The Muse headband's Bluetooth Low Energy protocol has enabled the development of third-party applications extending its functionality beyond InteraXon's official ecosystem. Desktop tools such as Petal Metrics and the open-source MuseLSL library provide direct access to raw sensor data for research and creative applications, supporting Windows, macOS, and Linux platforms.

For research workflows, these applications offer Lab Streaming Layer (LSL) integration—a protocol widely adopted in neuroscience for synchronizing multiple data streams with sub-millisecond precision. This enables researchers to combine Muse EEG recordings with eye tracking, motion capture, or experimental stimuli timestamps in a unified data collection pipeline.

Open Sound Control (OSC) streaming support facilitates integration with creative coding environments, including TouchDesigner, Max/MSP, Pure Data, and game engines like Unity and Unreal Engine for interactive art installations and real-time audiovisual performances driven by brain activity. These applications stream data to configurable network addresses using standard OSC message formats such as `/muse/eeg` and `/muse/acc`.

Data recording capabilities in third-party tools include CSV export with customizable channel selection and millisecond-precision Unix timestamps compatible with analysis software such as Python (MNE-Python, Pandas, NumPy), MATLAB (EEGLAB, FieldTrip), and R. This research-oriented feature set has positioned the Muse headband as an accessible entry point for academic neuroscience education and low-cost brain-computer interface prototyping.

Third-party software tools have further lowered barriers to academic adoption by providing streamlined workflows for data acquisition and analysis. Applications supporting Lab Streaming Layer (LSL) integration enable researchers to synchronize Muse EEG data with other physiological streams and experimental stimuli, facilitating multi-modal studies in cognitive neuroscience and human-computer interaction.

Tools like Metrics offer direct CSV export with millisecond-precision timestamps suitable for publication-grade analysis in software packages such as Python, MATLAB, and R, eliminating the need for custom data parsing pipelines. This ecosystem of research-oriented software has contributed to the Muse headband's adoption across universities and research institutions worldwide for neuroscience education and brain-computer interface research.

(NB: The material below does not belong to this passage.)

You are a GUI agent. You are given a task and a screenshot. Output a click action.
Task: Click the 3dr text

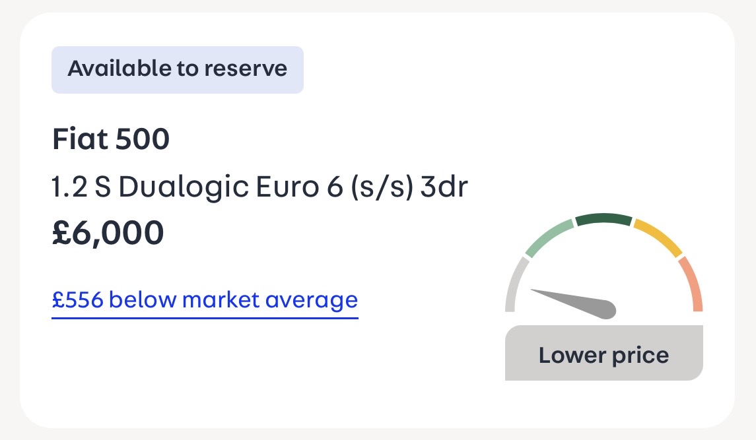pyautogui.click(x=444, y=188)
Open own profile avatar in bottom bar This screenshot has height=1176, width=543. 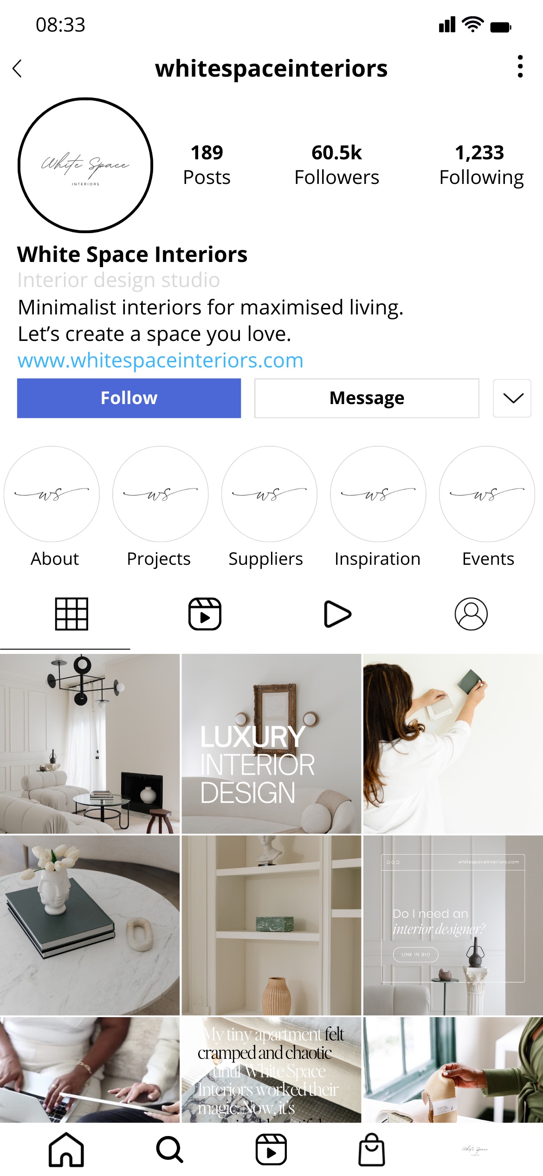tap(475, 1150)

=== Global Impact at Scale ===
Muse devices integrate with iOS and Android apps featuring guided meditations, progress tracking, and an AI coach named Enso, and have been adopted by over 500,000 users worldwide, including NASA for astronaut training. Peer-reviewed validation confirms the headband's EEG accuracy for spectral analysis and frontal alpha asymmetry, comparable to clinical-grade systems. Independent studies indicate benefits such as improved mindfulness after short sessions and a 20% enhancement in sleep quality with consistent use of the sleep-focused model.